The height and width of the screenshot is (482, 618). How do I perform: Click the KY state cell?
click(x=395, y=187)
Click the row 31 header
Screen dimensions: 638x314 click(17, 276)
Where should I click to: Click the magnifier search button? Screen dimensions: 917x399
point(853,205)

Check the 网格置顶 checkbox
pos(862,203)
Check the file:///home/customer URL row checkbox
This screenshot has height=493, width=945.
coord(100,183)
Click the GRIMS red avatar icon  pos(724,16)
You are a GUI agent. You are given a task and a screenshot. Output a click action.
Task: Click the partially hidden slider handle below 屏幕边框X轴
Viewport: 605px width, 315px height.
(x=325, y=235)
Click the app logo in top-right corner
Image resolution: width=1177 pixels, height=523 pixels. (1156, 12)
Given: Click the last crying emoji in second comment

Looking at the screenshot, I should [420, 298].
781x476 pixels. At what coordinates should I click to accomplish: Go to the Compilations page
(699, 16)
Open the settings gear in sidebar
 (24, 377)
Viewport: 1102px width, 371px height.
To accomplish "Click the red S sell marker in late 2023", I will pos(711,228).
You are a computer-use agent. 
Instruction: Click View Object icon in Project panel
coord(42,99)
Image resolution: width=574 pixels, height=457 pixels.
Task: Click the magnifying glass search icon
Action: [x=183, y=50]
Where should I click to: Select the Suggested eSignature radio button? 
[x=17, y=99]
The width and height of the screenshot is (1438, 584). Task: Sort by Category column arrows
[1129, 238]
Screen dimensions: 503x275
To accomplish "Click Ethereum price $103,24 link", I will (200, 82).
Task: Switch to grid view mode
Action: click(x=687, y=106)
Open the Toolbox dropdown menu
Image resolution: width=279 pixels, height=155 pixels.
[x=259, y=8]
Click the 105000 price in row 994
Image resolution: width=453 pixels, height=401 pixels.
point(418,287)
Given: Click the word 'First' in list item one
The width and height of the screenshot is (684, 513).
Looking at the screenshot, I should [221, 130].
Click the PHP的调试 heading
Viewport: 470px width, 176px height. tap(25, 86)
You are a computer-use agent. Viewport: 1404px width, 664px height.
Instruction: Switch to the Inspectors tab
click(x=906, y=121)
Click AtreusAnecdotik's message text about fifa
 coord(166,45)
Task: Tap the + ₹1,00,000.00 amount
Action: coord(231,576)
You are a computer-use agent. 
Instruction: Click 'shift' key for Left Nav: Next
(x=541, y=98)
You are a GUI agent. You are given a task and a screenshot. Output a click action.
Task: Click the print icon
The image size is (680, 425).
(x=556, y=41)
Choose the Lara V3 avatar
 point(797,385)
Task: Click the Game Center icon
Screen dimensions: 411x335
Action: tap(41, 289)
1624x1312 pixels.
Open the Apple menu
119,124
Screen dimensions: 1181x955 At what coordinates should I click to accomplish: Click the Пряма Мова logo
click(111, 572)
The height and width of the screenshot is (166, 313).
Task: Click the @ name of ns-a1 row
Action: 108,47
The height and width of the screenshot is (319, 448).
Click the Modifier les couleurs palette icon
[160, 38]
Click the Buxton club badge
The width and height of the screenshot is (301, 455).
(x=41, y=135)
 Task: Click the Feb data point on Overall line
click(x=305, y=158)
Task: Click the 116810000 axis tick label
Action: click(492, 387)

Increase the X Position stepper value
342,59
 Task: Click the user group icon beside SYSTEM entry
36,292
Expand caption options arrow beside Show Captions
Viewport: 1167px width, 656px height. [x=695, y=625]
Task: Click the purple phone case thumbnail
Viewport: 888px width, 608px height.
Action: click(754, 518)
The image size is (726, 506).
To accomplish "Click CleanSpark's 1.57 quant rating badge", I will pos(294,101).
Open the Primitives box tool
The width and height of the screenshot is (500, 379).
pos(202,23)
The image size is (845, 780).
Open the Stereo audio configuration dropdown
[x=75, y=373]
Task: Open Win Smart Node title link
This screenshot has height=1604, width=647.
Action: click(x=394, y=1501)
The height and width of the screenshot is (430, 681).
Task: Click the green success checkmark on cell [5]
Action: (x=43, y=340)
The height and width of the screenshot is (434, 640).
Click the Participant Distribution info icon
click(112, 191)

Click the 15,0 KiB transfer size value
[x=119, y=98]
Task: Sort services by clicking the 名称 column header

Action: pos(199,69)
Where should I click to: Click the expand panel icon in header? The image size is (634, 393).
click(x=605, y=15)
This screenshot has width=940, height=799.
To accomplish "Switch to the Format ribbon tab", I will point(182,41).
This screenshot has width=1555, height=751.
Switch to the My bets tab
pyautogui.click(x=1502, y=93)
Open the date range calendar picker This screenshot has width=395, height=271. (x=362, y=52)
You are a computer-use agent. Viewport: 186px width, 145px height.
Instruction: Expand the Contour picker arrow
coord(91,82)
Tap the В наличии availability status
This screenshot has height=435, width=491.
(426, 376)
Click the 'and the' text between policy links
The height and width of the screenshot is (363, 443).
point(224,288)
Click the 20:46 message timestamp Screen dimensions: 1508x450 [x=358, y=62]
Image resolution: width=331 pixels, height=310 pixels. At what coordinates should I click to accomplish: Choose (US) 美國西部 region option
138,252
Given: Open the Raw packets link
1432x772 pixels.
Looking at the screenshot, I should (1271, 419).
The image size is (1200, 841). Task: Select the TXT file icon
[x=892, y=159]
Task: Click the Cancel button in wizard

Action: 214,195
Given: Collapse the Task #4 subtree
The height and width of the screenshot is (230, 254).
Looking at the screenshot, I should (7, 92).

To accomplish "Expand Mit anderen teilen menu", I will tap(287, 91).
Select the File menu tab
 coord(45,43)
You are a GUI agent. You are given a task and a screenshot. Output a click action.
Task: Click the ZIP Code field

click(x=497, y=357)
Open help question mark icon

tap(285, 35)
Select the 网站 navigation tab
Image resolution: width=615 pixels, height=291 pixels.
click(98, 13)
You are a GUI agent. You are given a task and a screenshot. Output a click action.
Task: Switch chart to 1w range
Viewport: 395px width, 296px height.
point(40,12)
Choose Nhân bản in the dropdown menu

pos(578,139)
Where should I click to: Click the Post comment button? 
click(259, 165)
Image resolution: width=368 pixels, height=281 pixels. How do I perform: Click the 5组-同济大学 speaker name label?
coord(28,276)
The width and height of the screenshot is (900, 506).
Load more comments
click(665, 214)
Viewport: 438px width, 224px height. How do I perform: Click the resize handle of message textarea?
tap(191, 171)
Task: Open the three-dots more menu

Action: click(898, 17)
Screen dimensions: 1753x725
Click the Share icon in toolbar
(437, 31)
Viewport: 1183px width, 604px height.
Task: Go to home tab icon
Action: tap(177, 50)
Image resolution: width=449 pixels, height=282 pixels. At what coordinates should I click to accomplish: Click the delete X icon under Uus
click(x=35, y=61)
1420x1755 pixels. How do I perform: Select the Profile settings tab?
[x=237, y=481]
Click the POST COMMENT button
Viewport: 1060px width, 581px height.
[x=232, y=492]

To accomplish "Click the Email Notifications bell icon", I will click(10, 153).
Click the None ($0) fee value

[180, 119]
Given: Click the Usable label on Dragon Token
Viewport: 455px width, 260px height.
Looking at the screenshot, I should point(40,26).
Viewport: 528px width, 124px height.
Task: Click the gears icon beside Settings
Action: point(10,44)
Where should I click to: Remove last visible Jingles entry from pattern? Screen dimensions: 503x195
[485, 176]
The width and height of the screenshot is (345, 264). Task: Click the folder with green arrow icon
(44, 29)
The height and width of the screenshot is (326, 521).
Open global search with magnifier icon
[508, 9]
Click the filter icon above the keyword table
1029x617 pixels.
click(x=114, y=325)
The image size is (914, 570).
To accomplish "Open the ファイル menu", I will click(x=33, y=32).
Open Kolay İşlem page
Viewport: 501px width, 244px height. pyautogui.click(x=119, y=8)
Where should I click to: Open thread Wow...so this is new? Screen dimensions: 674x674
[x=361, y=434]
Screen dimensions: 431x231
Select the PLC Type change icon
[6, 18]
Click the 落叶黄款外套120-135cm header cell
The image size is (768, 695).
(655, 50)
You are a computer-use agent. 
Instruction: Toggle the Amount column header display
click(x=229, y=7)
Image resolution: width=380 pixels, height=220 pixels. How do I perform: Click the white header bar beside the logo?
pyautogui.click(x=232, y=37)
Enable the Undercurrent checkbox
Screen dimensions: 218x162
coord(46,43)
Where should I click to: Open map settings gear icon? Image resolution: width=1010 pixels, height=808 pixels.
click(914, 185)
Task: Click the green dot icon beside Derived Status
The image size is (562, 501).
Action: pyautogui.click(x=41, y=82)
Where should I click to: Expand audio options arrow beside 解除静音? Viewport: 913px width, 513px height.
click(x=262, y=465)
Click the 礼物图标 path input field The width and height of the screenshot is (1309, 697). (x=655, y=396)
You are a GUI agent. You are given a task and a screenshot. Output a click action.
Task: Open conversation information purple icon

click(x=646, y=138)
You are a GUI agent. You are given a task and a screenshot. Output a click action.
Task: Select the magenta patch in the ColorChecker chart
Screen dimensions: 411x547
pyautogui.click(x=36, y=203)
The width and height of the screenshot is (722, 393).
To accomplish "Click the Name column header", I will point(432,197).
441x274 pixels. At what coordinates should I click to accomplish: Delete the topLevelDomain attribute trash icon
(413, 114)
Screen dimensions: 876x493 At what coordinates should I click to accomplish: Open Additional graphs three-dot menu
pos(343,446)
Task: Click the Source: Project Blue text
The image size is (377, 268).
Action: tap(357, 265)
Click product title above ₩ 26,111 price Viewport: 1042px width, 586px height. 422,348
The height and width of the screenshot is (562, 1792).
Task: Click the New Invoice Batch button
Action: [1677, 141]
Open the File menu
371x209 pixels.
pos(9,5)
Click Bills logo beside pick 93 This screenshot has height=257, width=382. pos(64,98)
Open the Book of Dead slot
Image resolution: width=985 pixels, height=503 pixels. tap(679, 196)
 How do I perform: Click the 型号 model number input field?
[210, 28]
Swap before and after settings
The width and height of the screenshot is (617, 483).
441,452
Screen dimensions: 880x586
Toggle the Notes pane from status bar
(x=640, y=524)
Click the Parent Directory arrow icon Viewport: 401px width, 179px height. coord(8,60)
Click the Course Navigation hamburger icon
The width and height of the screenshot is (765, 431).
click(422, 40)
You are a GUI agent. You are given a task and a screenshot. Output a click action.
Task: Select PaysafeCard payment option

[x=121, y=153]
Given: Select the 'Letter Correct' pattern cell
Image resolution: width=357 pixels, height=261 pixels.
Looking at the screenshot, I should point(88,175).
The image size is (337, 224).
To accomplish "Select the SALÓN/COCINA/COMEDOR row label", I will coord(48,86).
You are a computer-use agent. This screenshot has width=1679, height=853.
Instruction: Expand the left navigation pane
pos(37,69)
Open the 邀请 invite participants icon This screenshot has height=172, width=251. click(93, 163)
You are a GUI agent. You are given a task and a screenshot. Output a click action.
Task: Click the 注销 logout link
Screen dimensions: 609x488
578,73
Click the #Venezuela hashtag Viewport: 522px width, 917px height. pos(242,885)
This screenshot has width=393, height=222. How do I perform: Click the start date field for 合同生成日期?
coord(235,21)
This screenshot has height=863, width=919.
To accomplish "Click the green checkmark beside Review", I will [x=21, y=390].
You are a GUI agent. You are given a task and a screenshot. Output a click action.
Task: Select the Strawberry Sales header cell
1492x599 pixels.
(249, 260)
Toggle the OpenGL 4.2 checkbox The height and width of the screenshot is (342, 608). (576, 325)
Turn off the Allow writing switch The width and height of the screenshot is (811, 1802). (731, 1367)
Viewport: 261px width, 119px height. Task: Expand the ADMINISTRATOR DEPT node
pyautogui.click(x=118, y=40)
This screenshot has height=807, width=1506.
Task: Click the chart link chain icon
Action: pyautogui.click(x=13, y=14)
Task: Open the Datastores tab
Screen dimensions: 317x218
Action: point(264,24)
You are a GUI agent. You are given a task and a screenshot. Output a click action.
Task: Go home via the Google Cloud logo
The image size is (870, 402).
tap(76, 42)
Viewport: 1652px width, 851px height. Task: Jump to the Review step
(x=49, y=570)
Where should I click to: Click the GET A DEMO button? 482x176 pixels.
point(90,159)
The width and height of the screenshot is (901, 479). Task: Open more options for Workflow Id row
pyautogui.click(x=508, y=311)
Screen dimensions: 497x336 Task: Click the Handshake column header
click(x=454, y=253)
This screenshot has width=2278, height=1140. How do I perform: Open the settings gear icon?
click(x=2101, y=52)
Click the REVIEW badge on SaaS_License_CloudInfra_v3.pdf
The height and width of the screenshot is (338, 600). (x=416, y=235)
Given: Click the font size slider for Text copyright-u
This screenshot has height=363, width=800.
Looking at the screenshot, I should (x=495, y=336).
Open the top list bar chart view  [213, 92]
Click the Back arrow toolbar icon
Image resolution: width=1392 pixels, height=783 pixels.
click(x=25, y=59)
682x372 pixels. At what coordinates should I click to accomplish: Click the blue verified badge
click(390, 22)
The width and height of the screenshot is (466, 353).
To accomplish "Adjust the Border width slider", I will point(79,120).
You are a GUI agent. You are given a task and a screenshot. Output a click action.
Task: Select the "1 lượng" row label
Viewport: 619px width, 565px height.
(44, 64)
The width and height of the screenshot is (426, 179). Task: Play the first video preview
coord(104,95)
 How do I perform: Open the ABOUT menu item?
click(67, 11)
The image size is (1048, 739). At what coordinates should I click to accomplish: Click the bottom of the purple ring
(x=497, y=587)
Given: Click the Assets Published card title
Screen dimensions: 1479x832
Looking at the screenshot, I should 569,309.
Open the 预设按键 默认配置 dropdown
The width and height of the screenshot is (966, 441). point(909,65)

**Aim of the task:** Reproduce the material word for word, from its first line through the line that contains "Action: [x=183, y=50]".

**Expected output:**
The height and width of the screenshot is (482, 618). How do I perform: Click the KY state cell?
click(x=395, y=187)
Click the row 31 header
Screen dimensions: 638x314 click(17, 276)
Where should I click to: Click the magnifier search button? Screen dimensions: 917x399
point(853,205)

Check the 网格置顶 checkbox
pos(862,203)
Check the file:///home/customer URL row checkbox
This screenshot has height=493, width=945.
coord(100,183)
Click the GRIMS red avatar icon  pos(724,16)
You are a GUI agent. You are given a task and a screenshot. Output a click action.
Task: Click the partially hidden slider handle below 屏幕边框X轴
Viewport: 605px width, 315px height.
(x=325, y=235)
Click the app logo in top-right corner
Image resolution: width=1177 pixels, height=523 pixels. (1156, 12)
Given: Click the last crying emoji in second comment

Looking at the screenshot, I should [420, 298].
781x476 pixels. At what coordinates should I click to accomplish: Go to the Compilations page
(699, 16)
Open the settings gear in sidebar
 (24, 377)
Viewport: 1102px width, 371px height.
To accomplish "Click the red S sell marker in late 2023", I will pos(711,228).
You are a computer-use agent. 
Instruction: Click View Object icon in Project panel
coord(42,99)
Image resolution: width=574 pixels, height=457 pixels.
Task: Click the magnifying glass search icon
Action: [x=183, y=50]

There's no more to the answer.